• **Reading passage**:
Re: proposal to move CLI tools into separate jar

Posted by Aliaksandr Autayeu <al...@autayeu.com>.

Nice idea! And I agree with Jörn that a good plugin strategy will be key to
handling this with easy. An interesting task, actually.

Another point is that this seems to move us towards a GATE-like way :) Just
a little bit. And reminds me of a need to focus.

Aliaksandr

On Fri, Dec 2, 2011 at 10:37 AM, Jörn Kottmann <ko...@gmail.com> wrote:

> On 12/2/11 6:20 AM, Jason Baldridge wrote:
>
>> I've only very quicky read through this, and don't have a strong opinion
>> on
>> whether to keep CLI as is or move it out. However, one interesting
>> possibility with moving it out would be that we could provide interfaces
>> to
>> other packages, e.g. Stanford tools, Lingpipe, Mallet, etc, for
>> performance
>> comparisons. That would be useful for our purposes, and would be a useful
>> capability for others (especially in research), and it is something we
>> wouldn't want to have as part of the core library (obviously).
>>
>
> If you do that you get dependencies on all these tools. Some of the
> mentioned
> tools are not compatible with Apache license handling which makes it
> impossible
> for us to distribute them.

• **Aim**: Print the passage from the mailing-list post about moving CLI tools into a separate jar, everything from "Nice idea! And" down to "need to focus.", copied word for word.

• **Raw records**:
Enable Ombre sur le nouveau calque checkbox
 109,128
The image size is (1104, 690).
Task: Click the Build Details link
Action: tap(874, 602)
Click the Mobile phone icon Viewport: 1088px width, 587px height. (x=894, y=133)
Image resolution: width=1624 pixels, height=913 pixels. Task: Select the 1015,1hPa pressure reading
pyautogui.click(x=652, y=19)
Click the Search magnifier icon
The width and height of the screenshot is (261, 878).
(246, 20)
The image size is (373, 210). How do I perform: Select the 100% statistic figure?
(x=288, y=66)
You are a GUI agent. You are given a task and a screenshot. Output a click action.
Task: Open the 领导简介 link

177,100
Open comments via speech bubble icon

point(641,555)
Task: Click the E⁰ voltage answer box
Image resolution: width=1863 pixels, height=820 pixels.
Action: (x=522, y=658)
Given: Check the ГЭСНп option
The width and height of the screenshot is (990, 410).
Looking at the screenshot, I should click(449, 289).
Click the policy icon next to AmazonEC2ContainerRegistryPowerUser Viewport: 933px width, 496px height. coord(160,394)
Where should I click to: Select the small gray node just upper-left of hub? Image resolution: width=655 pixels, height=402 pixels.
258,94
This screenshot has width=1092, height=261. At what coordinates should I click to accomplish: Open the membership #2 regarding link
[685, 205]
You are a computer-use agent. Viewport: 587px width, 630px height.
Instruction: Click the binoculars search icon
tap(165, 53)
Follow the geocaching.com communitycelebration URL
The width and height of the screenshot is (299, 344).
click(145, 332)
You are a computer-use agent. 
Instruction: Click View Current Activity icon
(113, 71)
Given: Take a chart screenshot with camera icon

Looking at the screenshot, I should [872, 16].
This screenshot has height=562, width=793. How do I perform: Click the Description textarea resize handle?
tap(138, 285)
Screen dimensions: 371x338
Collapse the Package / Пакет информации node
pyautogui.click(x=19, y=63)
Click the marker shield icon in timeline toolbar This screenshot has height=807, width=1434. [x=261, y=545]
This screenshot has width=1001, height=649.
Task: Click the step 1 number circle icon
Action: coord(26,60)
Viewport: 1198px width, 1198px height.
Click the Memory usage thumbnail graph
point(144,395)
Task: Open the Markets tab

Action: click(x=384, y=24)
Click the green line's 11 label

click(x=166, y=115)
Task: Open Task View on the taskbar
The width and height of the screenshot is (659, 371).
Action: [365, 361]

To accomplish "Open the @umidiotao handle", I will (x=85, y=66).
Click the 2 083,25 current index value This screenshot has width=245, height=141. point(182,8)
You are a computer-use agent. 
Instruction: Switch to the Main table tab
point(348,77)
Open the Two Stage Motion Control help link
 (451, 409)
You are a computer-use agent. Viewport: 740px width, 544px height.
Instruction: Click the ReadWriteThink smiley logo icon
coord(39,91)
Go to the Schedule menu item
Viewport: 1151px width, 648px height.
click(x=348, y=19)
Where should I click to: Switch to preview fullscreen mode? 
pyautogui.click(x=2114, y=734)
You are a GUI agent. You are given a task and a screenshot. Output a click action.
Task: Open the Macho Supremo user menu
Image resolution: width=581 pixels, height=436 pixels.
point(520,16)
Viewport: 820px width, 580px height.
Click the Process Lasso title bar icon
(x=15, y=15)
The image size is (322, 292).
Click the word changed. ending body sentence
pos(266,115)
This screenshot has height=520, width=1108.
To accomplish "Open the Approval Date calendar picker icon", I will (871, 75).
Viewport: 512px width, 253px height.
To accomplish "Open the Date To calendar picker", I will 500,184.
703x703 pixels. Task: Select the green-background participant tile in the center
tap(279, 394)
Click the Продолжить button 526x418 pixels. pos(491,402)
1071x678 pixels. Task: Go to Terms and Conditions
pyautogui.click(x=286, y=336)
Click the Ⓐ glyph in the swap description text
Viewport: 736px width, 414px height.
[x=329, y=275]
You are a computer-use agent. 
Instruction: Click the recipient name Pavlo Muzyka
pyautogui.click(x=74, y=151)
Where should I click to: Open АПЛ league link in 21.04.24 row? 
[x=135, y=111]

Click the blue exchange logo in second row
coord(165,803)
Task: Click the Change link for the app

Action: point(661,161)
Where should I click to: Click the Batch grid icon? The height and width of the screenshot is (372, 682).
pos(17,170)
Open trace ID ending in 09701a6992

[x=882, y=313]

• **Task solution**:
Nice idea! And I agree with Jörn that a good plugin strategy will be key to
handling this with easy. An interesting task, actually.

Another point is that this seems to move us towards a GATE-like way :) Just
a little bit. And reminds me of a need to focus.